(Collected data)
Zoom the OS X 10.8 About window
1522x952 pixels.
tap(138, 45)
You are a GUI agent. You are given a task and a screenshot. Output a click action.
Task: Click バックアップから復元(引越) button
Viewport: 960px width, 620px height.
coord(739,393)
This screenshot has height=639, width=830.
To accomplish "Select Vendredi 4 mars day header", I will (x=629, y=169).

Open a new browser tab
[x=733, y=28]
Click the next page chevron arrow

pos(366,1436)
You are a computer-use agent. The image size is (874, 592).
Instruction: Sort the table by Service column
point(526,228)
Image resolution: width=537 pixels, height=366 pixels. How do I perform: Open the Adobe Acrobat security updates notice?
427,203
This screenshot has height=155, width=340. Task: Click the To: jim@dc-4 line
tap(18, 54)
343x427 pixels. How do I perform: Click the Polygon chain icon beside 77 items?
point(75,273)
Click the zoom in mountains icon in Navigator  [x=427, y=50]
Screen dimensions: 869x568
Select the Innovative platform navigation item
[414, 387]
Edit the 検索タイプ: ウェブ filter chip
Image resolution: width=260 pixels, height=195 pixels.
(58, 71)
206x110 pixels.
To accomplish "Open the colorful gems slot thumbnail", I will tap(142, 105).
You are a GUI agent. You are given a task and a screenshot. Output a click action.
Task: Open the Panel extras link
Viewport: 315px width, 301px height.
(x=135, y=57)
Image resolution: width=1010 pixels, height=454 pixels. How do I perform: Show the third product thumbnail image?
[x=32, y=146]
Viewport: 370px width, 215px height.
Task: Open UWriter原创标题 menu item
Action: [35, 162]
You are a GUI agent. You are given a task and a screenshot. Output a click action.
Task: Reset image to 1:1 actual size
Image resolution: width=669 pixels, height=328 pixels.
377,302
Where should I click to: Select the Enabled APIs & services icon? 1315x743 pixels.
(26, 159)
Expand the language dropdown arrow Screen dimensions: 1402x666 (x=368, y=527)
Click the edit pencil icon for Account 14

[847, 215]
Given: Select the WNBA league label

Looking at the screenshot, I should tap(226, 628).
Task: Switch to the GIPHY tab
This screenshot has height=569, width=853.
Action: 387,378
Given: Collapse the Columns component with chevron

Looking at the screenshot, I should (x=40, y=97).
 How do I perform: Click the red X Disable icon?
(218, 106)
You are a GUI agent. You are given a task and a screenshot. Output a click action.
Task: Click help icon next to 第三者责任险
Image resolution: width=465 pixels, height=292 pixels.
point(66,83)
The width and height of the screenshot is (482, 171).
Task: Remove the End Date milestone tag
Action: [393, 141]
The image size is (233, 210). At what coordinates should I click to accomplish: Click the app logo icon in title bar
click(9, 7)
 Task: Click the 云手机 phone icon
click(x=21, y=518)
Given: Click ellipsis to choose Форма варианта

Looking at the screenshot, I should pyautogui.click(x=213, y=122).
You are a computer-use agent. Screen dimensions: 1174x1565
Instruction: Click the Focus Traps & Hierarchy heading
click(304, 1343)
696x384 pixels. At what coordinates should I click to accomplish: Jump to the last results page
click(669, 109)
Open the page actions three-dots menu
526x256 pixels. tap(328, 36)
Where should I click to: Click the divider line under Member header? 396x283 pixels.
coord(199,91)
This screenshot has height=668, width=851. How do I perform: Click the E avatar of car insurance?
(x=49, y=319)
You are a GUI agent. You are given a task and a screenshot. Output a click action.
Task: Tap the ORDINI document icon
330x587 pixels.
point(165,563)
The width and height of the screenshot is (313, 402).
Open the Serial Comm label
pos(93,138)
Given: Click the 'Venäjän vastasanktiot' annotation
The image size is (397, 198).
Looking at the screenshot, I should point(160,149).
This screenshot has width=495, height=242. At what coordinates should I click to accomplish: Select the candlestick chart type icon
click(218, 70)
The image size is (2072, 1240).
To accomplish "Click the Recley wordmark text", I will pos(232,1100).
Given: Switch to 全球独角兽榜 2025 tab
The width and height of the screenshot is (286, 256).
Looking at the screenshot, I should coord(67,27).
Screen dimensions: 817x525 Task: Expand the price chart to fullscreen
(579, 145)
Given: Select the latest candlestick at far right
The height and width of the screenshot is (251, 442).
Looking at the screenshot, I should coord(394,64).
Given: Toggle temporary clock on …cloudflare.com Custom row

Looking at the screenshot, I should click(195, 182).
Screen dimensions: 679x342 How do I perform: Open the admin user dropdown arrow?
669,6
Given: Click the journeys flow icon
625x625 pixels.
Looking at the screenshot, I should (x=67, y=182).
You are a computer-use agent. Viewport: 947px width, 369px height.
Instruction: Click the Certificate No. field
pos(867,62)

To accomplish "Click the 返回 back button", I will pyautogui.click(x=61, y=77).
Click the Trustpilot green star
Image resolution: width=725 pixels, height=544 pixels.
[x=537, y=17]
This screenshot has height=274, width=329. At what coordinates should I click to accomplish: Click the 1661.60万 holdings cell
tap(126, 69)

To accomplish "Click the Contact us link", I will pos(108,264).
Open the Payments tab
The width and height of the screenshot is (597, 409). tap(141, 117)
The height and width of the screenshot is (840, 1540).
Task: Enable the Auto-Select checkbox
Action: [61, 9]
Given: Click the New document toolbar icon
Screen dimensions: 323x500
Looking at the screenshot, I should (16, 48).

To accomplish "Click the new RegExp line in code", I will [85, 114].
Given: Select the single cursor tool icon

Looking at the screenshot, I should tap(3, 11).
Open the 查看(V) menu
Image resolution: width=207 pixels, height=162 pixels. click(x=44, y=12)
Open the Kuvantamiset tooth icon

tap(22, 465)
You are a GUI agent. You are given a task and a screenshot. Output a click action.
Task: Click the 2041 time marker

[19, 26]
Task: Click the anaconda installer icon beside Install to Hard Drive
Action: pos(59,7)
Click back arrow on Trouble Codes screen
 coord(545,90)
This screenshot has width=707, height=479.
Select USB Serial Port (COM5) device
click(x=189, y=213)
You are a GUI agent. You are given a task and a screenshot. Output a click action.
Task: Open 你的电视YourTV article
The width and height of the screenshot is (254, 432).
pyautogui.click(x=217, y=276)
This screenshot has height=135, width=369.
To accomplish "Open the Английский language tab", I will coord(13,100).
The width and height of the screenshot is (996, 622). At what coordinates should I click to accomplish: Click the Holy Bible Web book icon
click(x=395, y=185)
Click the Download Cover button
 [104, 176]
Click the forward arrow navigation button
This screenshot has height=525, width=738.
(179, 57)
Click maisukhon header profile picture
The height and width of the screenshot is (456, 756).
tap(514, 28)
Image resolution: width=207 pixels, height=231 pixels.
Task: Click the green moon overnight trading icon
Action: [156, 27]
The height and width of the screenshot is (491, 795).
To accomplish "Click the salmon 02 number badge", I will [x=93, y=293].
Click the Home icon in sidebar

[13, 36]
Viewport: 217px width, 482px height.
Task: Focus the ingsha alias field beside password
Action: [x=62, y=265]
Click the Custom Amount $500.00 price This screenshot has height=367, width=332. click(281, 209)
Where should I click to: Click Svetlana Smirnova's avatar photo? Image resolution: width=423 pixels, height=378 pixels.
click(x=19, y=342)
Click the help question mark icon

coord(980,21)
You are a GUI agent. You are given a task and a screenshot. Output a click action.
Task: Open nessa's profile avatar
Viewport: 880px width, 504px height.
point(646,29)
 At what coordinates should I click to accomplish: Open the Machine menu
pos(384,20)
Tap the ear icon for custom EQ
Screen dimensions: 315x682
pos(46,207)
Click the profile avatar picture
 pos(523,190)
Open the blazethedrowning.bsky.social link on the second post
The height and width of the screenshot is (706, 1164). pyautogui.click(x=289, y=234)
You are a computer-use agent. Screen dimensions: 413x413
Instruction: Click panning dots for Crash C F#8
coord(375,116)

- _EXERCISE AIM_
Only those lines running from the one containing "Screen dimensions: 315x682" through the last line of the data above are to be copied, exactly, with both ends included.

- _EXERCISE RESPONSE_
Screen dimensions: 315x682
pos(46,207)
Click the profile avatar picture
 pos(523,190)
Open the blazethedrowning.bsky.social link on the second post
The height and width of the screenshot is (706, 1164). pyautogui.click(x=289, y=234)
You are a computer-use agent. Screen dimensions: 413x413
Instruction: Click panning dots for Crash C F#8
coord(375,116)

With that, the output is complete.